Figure 2. The biological role of BAR proteins

Shown is a cartoon of a cell (not to scale) with a non-comprehensive list of BAR proteins found in various curvature-related phenomena. Counter-clockwise from top left: IRSp53 and other I-BAR proteins colocalize with filopodia. Fluorescence image shows an enrichment of fluorescently labeled (green) C. elegans I-BAR domain on filopodia, scale bar: 5 μm, adapted from [24], with permission from Elsevier, copyright (2009). MIM (I-BAR) is found enriched on the edges of trans-cellular tunnels formed by bacterial toxins. Image shows a tunnel with fluorescently labeled MIM, scale bar: 5 μm, adapted from [43], with permission from Elsevier, copyright (2011). Amphiphysin 2 (N-BAR) is crucial for the formation of T-tubules (tubular invaginations in the membrane of skeletal and cardiac muscles). Image shows the localization of fluorescently labeled endogenous amphiphysin 2 on differentiated myotubes, scale bar: 10 μm. Adapted from [11], reprinted with permission from AAAS. Endophilin B1 (N-BAR) is key for the formation of reticular membrane morphology of the mitochondrion. Shown is a mitochondrial network stained with anti-endophilin B1 antibody. Adapted from [53], copyright (2004) by The Journal of Cell Biology. A variety of BAR proteins colocalize with endocytosis, e.g. FCHo2, Syp1, Bzz1 (F-BARs) are found at early stages of endocytosis, syndapin (F-BAR), various amphiphysins, endophilins (N-BARs), and sorting nexin 9 (N-BAR-like protein) were found at later stages of endocytosis. Electron microscopy image shows an ultrastructure of a membrane invagination in the course of clathrin-mediated endocytosis in yeast. Scale bar: 100 nm. Adapted from [56], with permission from Elsevier, copyright (2012). Many sorting nexins (N-BARs) are found on endosomes. Shown are structures of sorting nexins 1 (top) and 9 (bottom). Image shows a membrane tubule budding from an endosome coated by fluorescently labeled sorting nexin 1. Scale bar: 10 μm. Republished with permission of the Company of Biologists Ltd., from [58], permission conveyed through Copyright Clearance Center, Inc.
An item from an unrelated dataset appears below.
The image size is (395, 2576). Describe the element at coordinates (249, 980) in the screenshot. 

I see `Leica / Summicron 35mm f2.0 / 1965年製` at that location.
Figure 3. Influence of membrane geometry on BAR domain protein packing

(A) Anisotropic, rod-shape proteins pack efficiently on a cylindrical membrane. (B) On a spherical vesicle, there are necessarily at least two aster-like packing defects (indicated by a red dot).

Figure 4. Phase diagram illustrating the coupling between BAR protein density and membrane mechanics

Qualitatively different behaviors are found depending on position of the phase space spanned by the protein density, ϕ_v, on the membrane reservoir and the membrane tension, σ. The phase boundaries are schematic and their position will change depending on the intrinsic curvature of the protein, C̄_p. The different phases correspond to different behaviors protein-membrane system: cs = curvature sorting, a = linear assembly and netting, a* = disrupted linear assembly, t = tubulation, s = scaffolding, f = fission. The dashed line approximates the tension-inhibited onset of tubulation observed in [50]. The grey-framed inset represents high-density behavior of BAR proteins with added molecular-motor activity [9]. Image in f+t phase reprinted from [51], with permission from Elsevier, top image in t+s phase adapted from [20], bottom image in t+s kindly provided by Hiroshi Noguchi, image in s phase generated in our group, showing the stabilization of a membrane tubule by a BAR protein, as in [9, 20], method described in Box 2, image in f phase adapted from [9], images in the lowest-density part of the phase diagram, showing N-BAR protein assembly on a flat membrane, adapted from [26].